I deeply admire George Bush. Because of his courage, conviction, and determination, my family and this country have not been attacked since 9/11 and have hope for a terror-free future. His willingness to attack terrorists relentlessly, wherever they are found, and to spread freedom and democracy throughout the world, is changing the course of history in a profoundly positive way, despite the difficulties that we at home and especially our soldiers and the Iraqi people are facing right now. Really, now: Did people expect such a sea change would proceed without a hitch? Has it ever? This is an enemy that is not looking to compromise, and we kid ourselves to believe that diplomacy alone is the answer, when it so very rarely is.
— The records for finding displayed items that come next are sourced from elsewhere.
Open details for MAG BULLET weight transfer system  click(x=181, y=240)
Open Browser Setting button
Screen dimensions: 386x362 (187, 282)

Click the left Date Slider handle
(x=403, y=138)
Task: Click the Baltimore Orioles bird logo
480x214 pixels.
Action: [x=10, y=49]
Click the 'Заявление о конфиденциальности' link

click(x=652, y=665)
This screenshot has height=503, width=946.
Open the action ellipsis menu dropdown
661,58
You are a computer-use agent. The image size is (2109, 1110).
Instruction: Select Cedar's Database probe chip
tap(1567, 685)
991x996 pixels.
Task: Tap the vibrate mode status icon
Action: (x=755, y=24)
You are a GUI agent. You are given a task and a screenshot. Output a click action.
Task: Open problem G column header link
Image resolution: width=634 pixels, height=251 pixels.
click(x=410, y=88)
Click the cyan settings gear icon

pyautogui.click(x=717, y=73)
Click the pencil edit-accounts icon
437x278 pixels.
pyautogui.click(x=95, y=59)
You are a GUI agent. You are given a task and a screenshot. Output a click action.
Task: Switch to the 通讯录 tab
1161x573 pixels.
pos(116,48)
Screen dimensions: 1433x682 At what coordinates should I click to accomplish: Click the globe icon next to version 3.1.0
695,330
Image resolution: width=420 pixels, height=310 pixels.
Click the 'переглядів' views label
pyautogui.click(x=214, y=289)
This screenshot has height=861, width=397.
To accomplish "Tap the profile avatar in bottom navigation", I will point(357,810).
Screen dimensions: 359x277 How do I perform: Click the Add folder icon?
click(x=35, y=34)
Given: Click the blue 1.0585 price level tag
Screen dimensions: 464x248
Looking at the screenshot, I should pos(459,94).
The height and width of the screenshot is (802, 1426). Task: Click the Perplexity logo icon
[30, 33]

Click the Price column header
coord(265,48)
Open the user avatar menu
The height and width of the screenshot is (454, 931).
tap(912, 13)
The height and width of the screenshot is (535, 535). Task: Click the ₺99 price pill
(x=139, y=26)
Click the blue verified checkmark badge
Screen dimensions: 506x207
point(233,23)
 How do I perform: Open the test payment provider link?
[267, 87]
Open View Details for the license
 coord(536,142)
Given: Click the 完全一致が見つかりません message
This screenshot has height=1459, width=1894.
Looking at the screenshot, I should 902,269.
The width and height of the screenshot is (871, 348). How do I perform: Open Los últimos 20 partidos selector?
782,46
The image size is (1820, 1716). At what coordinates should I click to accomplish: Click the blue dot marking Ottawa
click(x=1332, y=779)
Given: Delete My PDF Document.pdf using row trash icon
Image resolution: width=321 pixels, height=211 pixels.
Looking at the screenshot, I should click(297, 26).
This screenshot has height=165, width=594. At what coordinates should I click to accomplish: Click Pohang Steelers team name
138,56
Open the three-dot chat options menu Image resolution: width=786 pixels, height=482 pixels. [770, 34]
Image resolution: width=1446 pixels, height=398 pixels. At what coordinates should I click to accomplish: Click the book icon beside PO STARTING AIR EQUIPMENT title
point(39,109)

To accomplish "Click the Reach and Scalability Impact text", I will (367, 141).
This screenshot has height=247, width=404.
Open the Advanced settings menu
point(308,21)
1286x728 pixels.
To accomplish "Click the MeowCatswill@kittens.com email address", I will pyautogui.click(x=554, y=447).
If we cut and run now, what will we have done? Weaken us in the eyes of our allies and our enemies and, more important, put off the time when we will have to confront an adversary that is not going away simply because we want them to, and which will only be stronger, and more nuclear-ready, the next time around. In spite of Bush’s declining popularity, I believe he is a man of great character and integrity, willing to make difficult decisions, which makes him precisely the right person for managing the grave crisis we now face as a nation. When the history books are written twenty to fifty years from now, George Bush will no doubt be regarded as one of this country’s finest presidents.
Can they really be talking about the same man? How could such completely opposing stories be formed from the same set of facts? What could account for such divergent views of the president and his actions? It’s clear that Robert and Diane each adamantly believe that the story he or she is telling represents the real truth—the objective reality—about Bush’s actions, decisions, and very essence.